Fin sinemasının kalbi olarak nitelendirilen Helsinki Uluslararası Film Festivali – Love & Anarchy, 38. edisyonuyla sinemaseverlere kapılarını açarken, festivalde önemli bir bayrak değişimi yaşanıyor. Geçtiğimiz sonbahardan bu yana festivalin icra direktörlüğünü üstlenen deneyimli isim Pauliina Ståhlberg, uzun yıllar sanatsal direktörlük görevini yürütmüş ve festivalin kurucularından Pekka Lanerva'nın operasyonel görevlerinden çekilmesiyle ilk kez tam anlamıyla liderlik koltuğunda oturuyor.
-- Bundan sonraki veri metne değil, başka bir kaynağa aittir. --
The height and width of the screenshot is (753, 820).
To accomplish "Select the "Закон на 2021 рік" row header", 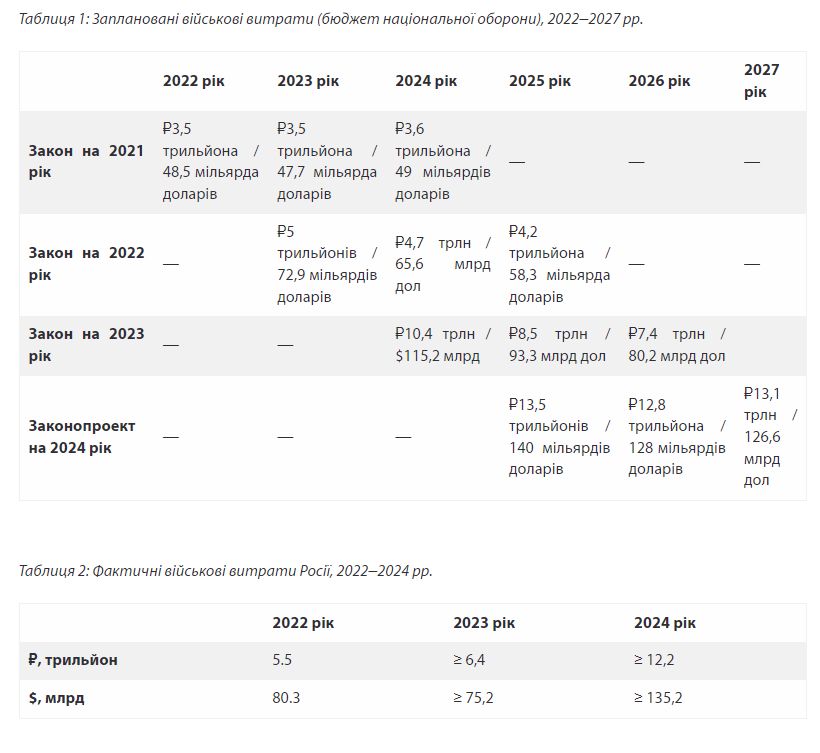I will point(86,161).
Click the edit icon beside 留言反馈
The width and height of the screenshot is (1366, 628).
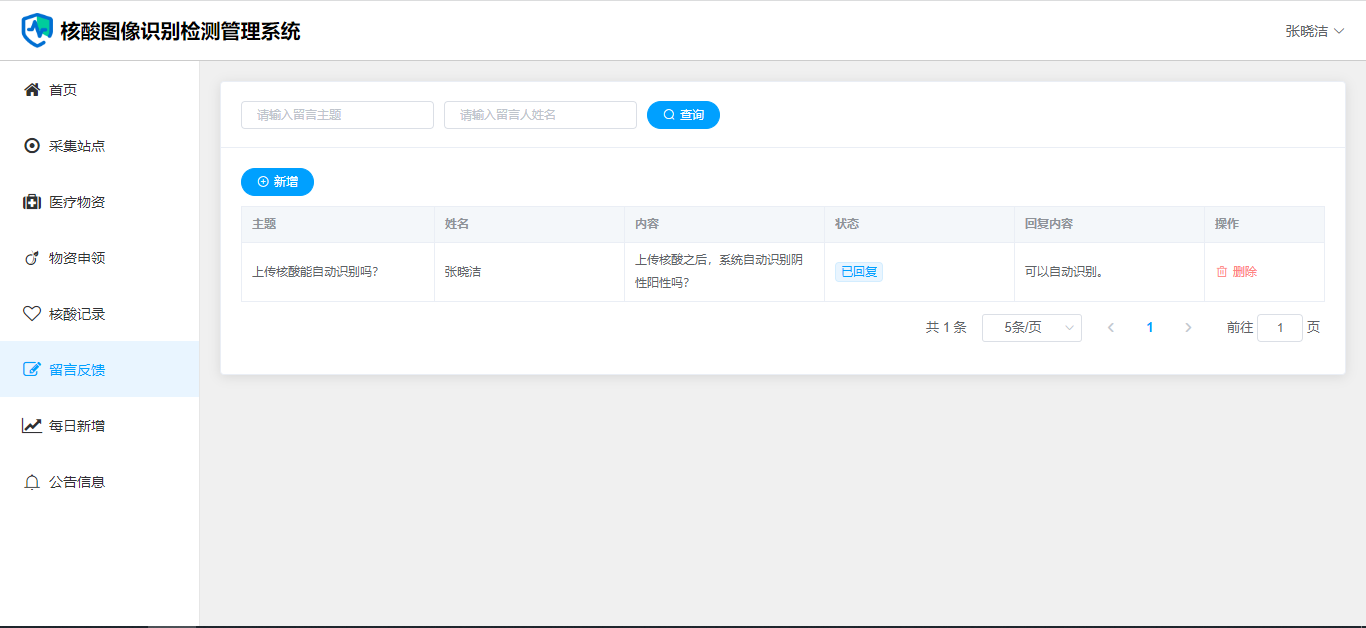(32, 370)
Bu geçiş, festivalin geleceği açısından hem yeni fırsatlar hem de zorlu meydan okumalar barındırıyor.

Ståhlberg, Variety'ye yaptığı açıklamada, programlama ekibinin başına Outi Rehn'in geçmesiyle birlikte yaşanan değişimi 'önceki edisyonlardan büyük bir kopuş' olarak değil, 'yeni bir jenerasyonun ve işbirlikçi çalışma anlayışının' gelişi olarak tanımlıyor. Bu dönüşüm, festivalin daha modern, çok sesli ve kapsayıcı bir yapıya bürünme potansiyeli taşıyor.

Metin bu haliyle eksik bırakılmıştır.